Nella Roma imperiale (Claudio imperatore) una specie di misteriosa caccia al tesoro nata quasi come un scommessa, un gioco da ragazzi, ha avuto un tale imprevedibile successo da coinvolgere tutti i cittadini. Insomma da giorni ormai tutta Roma che si tratti di ragazzi, servi, plebei, malviventi della Suburra , o addirittura quella che conta: ricche dame patrizie, cavalieri e membri del senato, sono caduti vittime nell’incantesimo e si mettono in gara per risolvere gli indovinelli e seguire la pista. Più in particolare un ragazzone sveglio ma pasticcione, un famosissimo campione di trigono, una donna affascinante ma dal carattere impossibile, i membri di una banda di Galli che imperversa nella Suburra, un equivoco segnapunti, tre plebee che devono sbarcare il lunario e un giovane straniero che, stranamente, sembra il senatore Publio Aurelio Stazio da giovane. E poi tante voci girano, ingigantendosi. Si favoleggia di un milionario premio destinato a chi sarà il fortunato vincitore. A Roma è diventato l’argomento del giorno e Pomponia, la rotonda matrona, la più informata di Roma (leggasi pettegola) buona amica e spalla del nostro ricchissimo senatore, è già pronta all’alba, impegnata alla spasimo nella competizione con la sua più agguerrita rivale Domitilla, per andare a scovare un nuovo indizio, presso la statua di Cornelia nel Portico di Ottavia. Ma stavolta niente facile indovinello e invece dietro alla statua, trova un mano mozzata con un anello al dito, un indizio talmente agghiacciante, che la procace matrona stramazza al suolo. Ciò nondimeno, non appena riprende i sensi, corre in cerca di sostegno e aiuto dall’amico senatore, Publio Aurelio Stazio.
Perché all’improvviso la caccia al tesoro da innocuo passatempo si è trasformato in un gioco di morte? Aurelio Stazio decide che bisogna intervenire al più presto e, ricuperato il macabro reperto, chiede lumi al suo medico e protetto Ipparco di Cesarea, acuto precursore dei moderni anatomopatologi. Ipparco infatti, pur con solo quella a disposizione, riesce a dirgli che si tratta della mano di un ragazzo, che probabilmente lavorava in una follonica (lavanderia), ma che era già morto quando gliel’avevano mozzata.
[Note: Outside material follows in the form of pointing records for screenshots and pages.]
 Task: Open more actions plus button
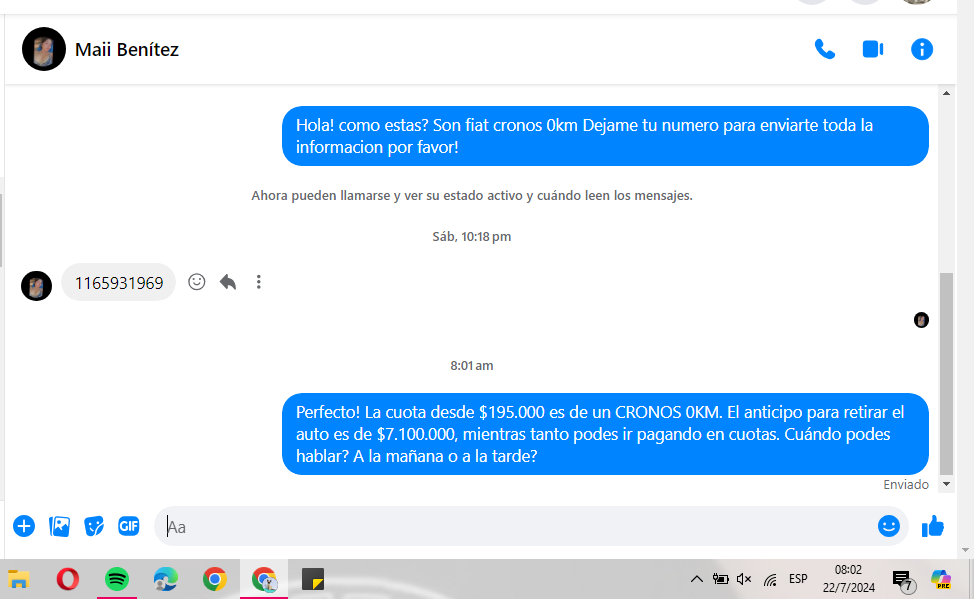(x=24, y=526)
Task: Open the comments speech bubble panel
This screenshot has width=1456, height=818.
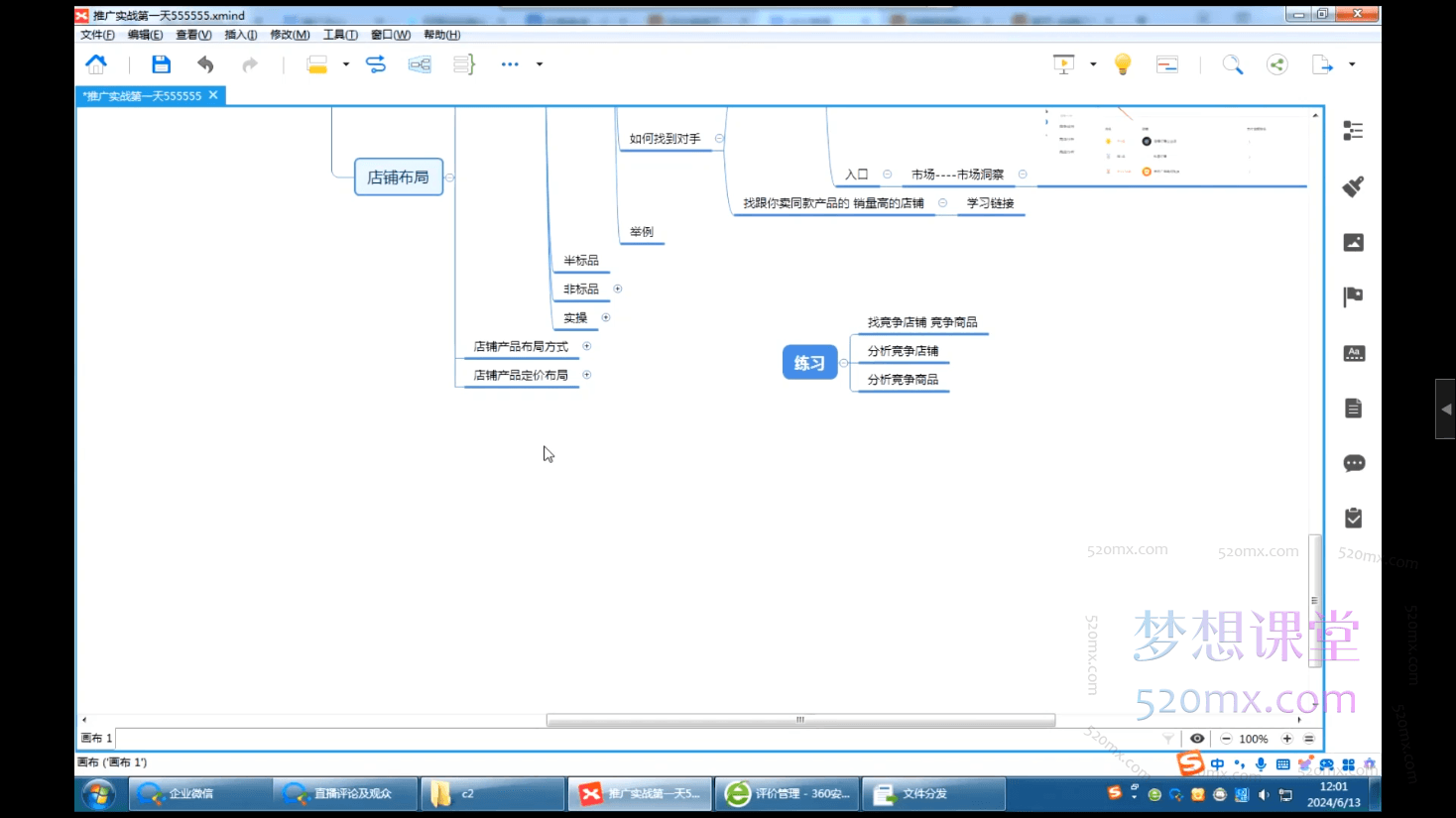Action: click(1353, 463)
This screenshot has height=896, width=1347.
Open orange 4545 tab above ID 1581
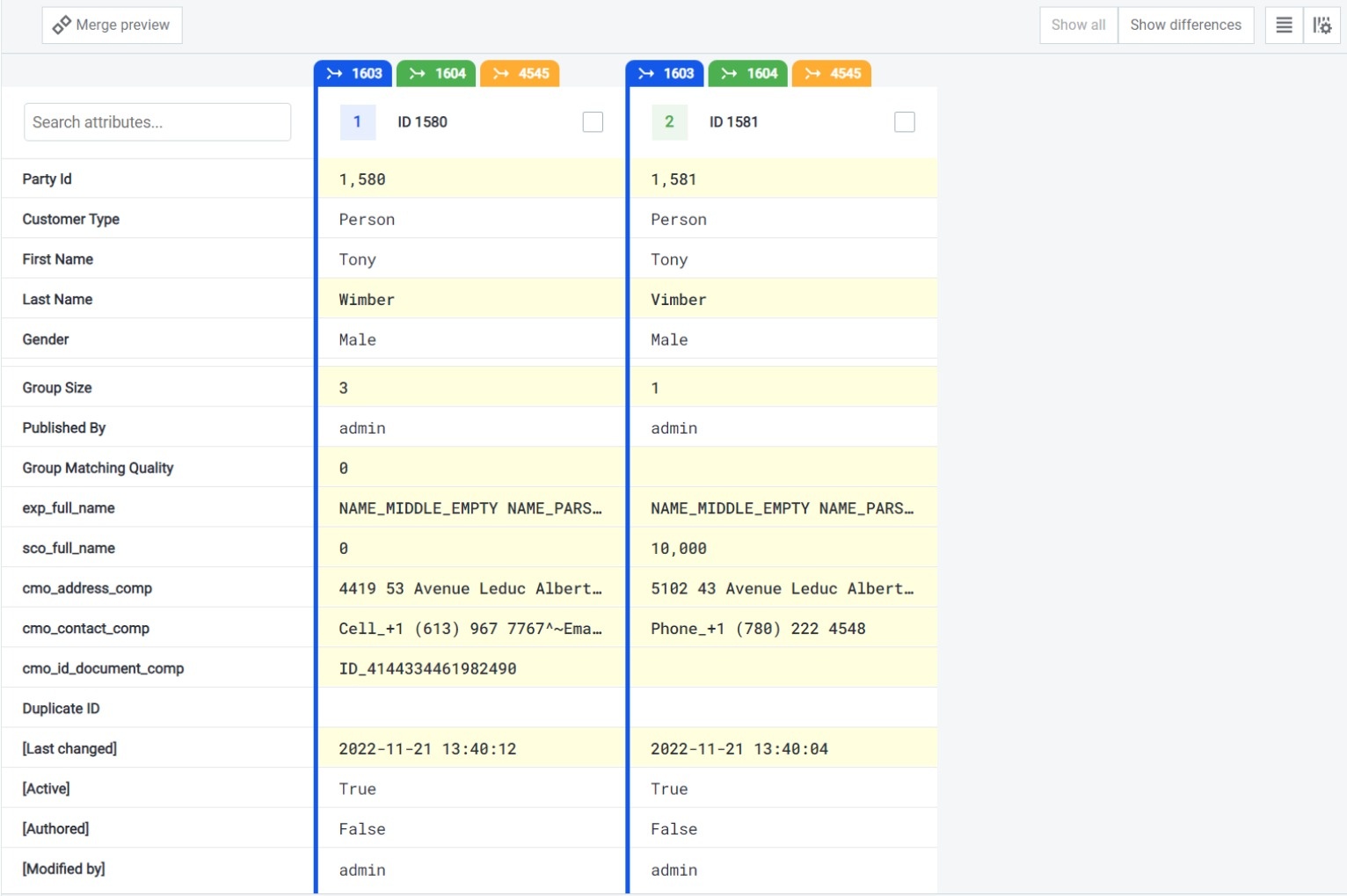click(832, 74)
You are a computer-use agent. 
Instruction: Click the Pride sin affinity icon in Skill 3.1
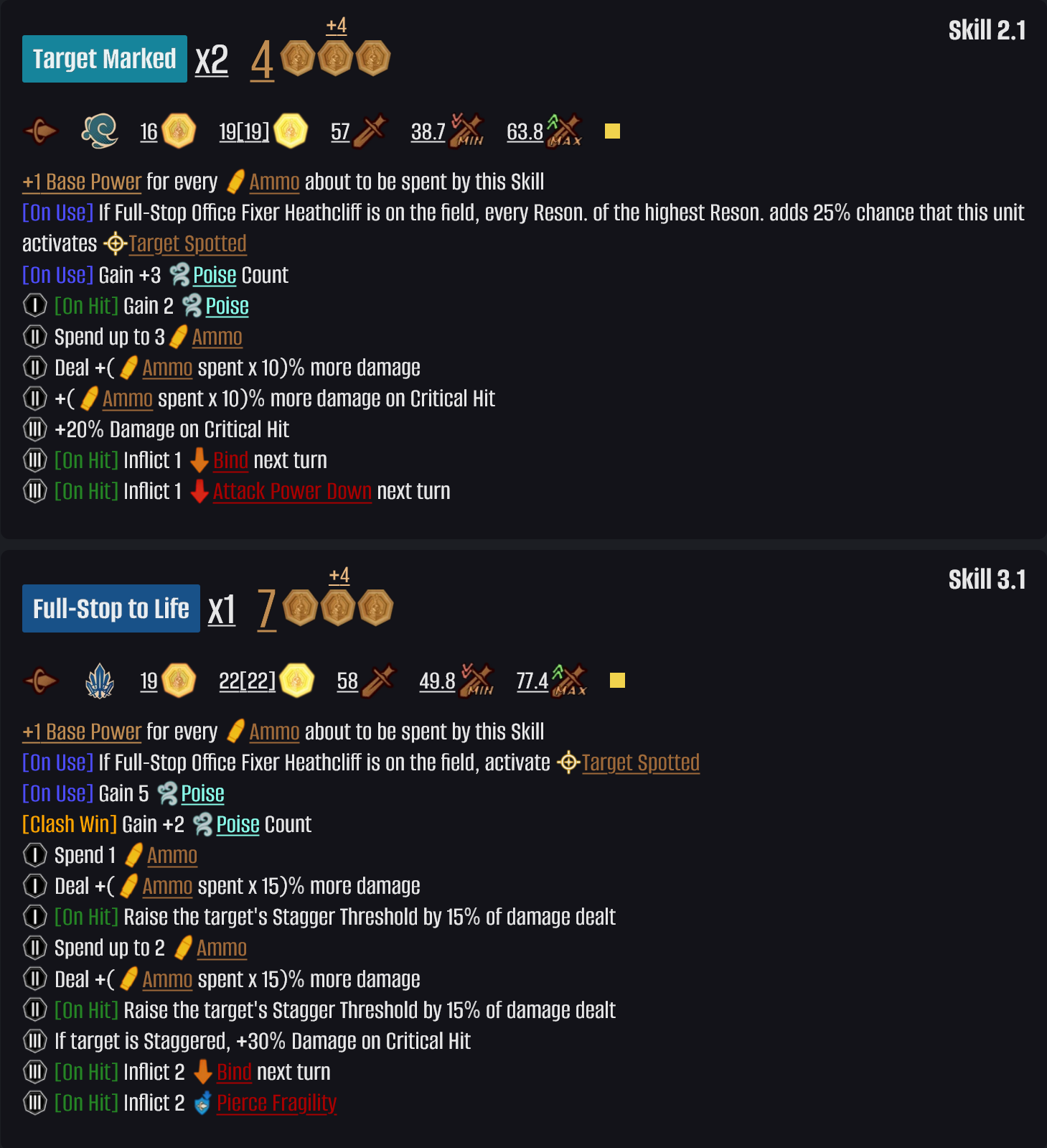point(100,681)
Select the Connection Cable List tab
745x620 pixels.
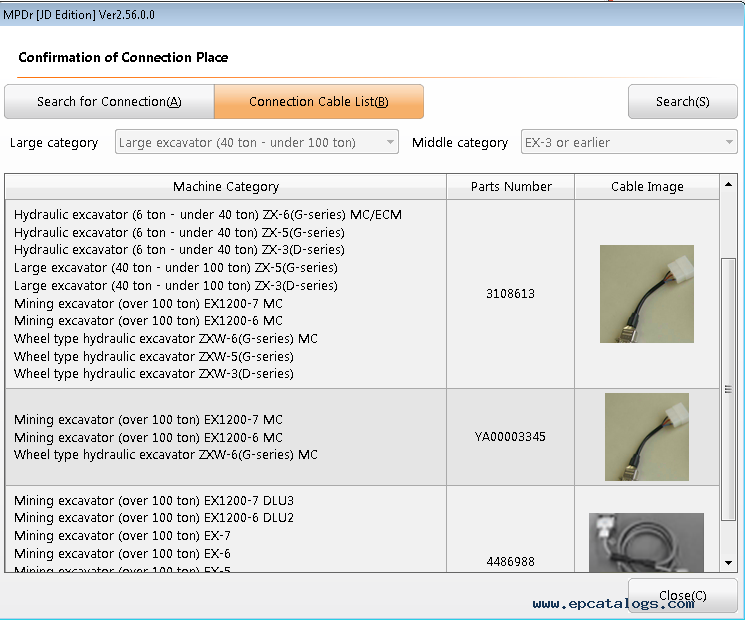[318, 102]
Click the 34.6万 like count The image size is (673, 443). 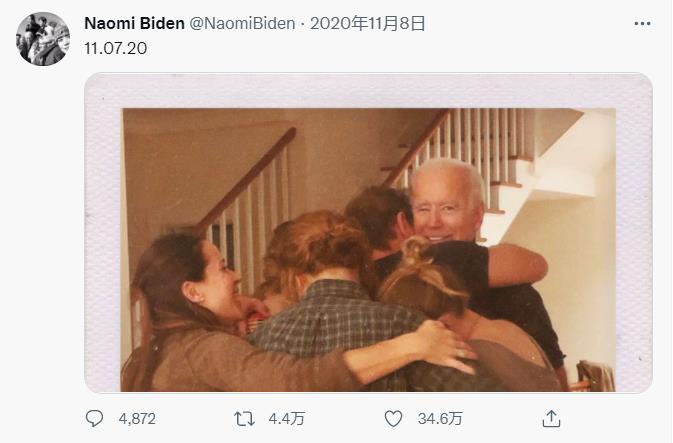[440, 419]
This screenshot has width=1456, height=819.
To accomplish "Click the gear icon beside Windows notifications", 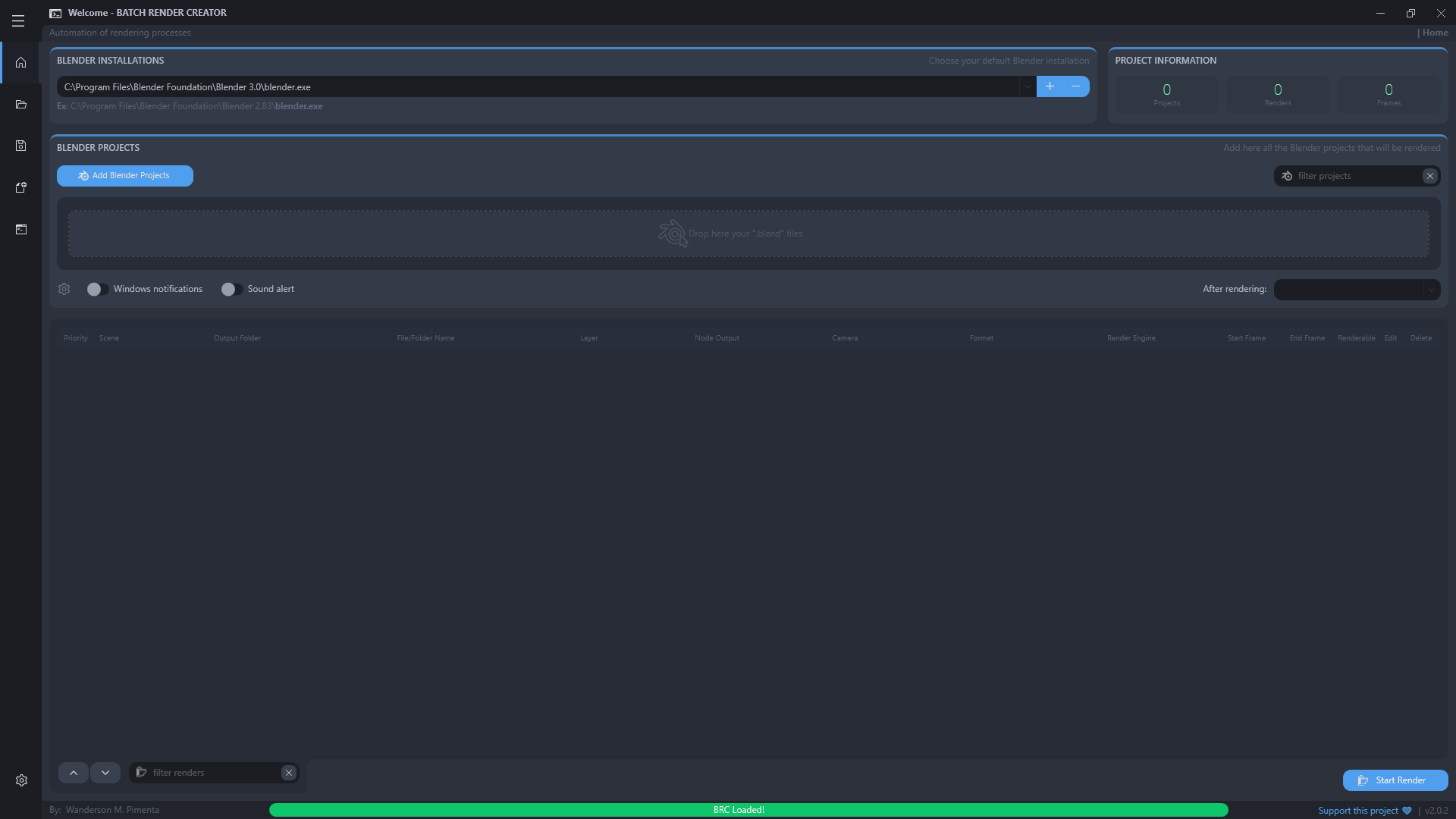I will click(x=64, y=289).
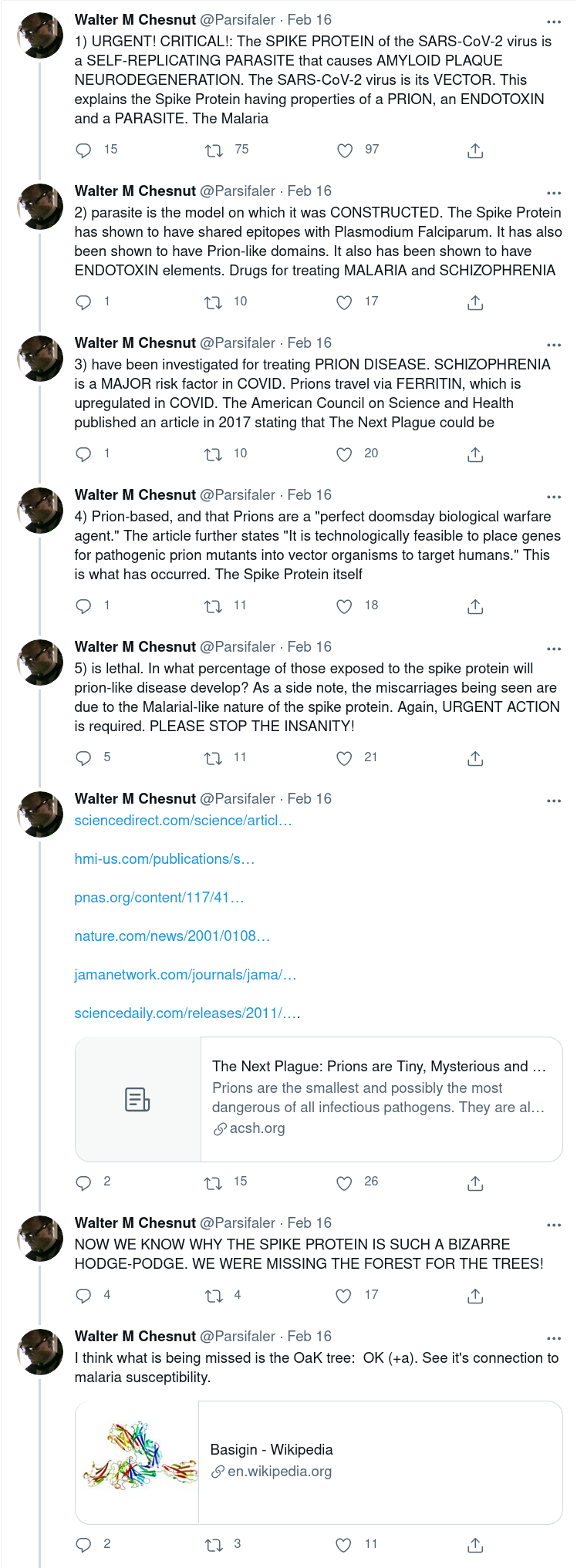The width and height of the screenshot is (577, 1568).
Task: Like the tweet starting '3) have been investigated'
Action: click(344, 454)
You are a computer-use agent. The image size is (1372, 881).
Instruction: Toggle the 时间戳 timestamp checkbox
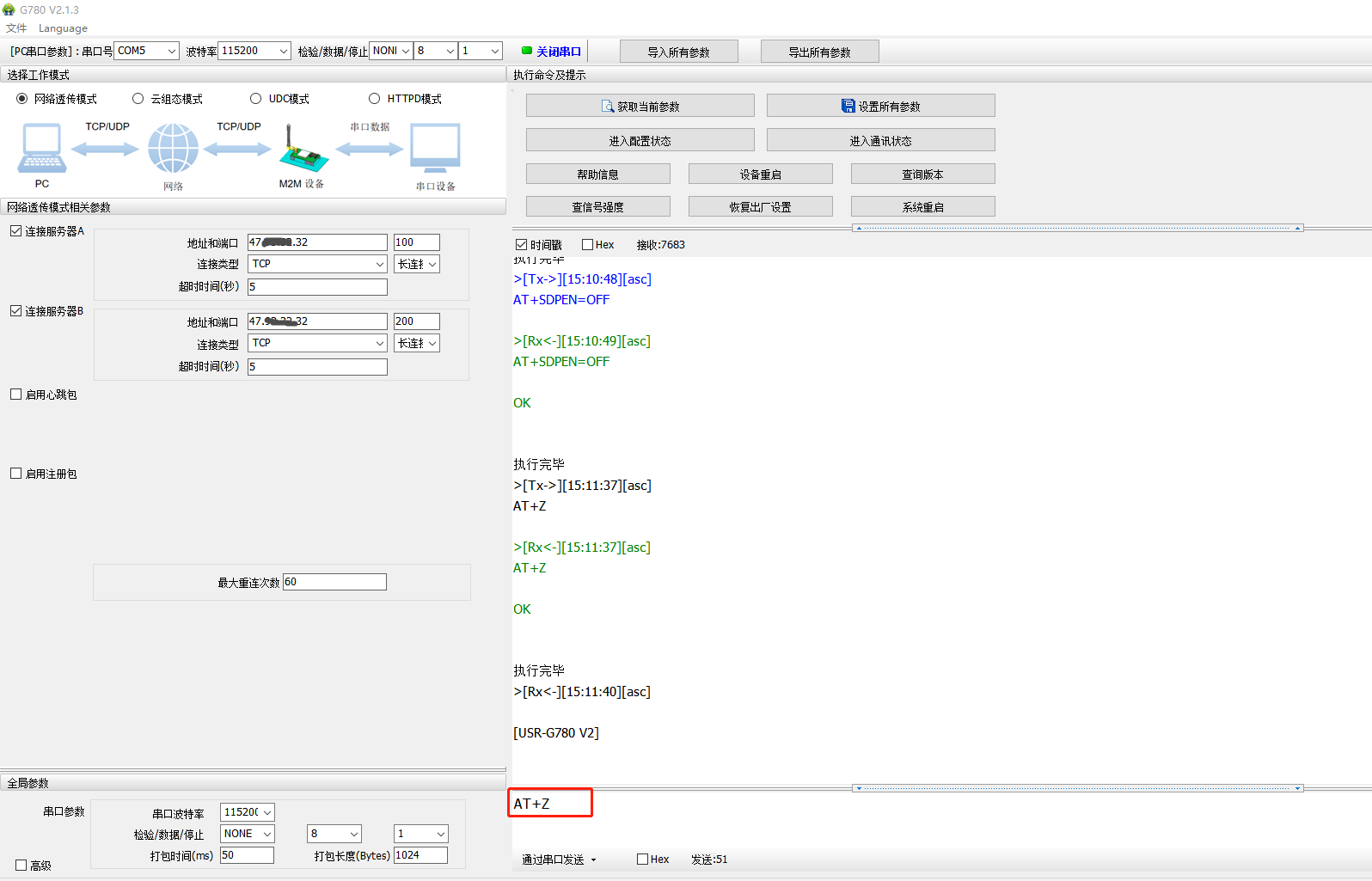pyautogui.click(x=521, y=245)
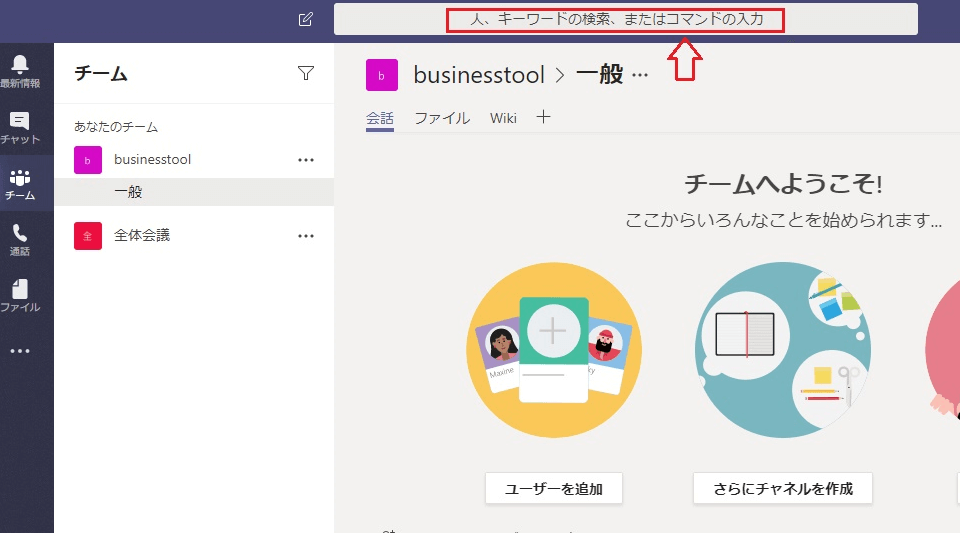Viewport: 960px width, 533px height.
Task: Switch to the 会話 tab
Action: pyautogui.click(x=380, y=118)
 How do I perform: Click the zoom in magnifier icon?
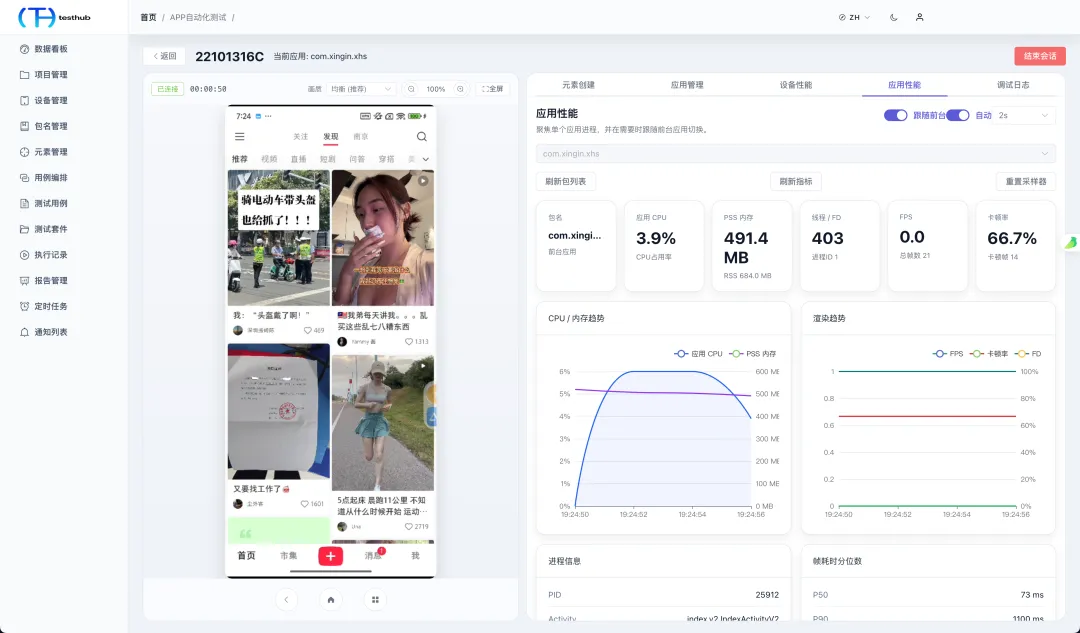click(460, 89)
La solita composita e variegata ambientazione e le caratteristiche e le abitudini della romana umanità dell’epoca, comprese le colorite rappresentazioni di vivande e cene sopraffine, sono ben ricostruite senza mai appesantire la narrazione e descritte da Danila Comastri stuzzicando il lettore con il suo impareggiabile humour. Ma, mentre Aurelio si dedica a far luce sugli enigmi, spalleggiato dal solito stuolo di famigli collaboratori molto bene retribuiti (o che si retribuiscono da soli: quali l’astuto liberto, Castore, il fido insomma? amministratore Paride), lo sconosciuto ideatore o sono due? della caccia al tesoro alza ancora la posta in gioco e comincia a lasciare dietro di se una scia di cadaveri. I ragazzi morti diventano tre e non basta… Il numero si ripete, eh già! Ci sono tre donne poverissime, tre abbienti fratellastri, i Suri. Il senatore si scervella anche sul mistero del suo quasi sosia che pare ricomparire dappertutto. Un altro indovinello? Poco male, perché tanto ormai Publio Aurelio Stazio deve affrontare e risolvere l’enigma del perfido gioco di morte. Riuscirà a farcela anche stavolta? Con Ludus in fabula Mondadori riporta nelle librerie il famoso personaggio creato da Danila Comastri Montanari, il senatore Publio Aurelio Stazio con la suo nuova colta, frizzante e vivacissima indagine poliziesca, molto poco giallo classico tradizionale e che si legge in un lampo. Molto intrigante la caccia al tesoro e tutto il bailamme del corollario.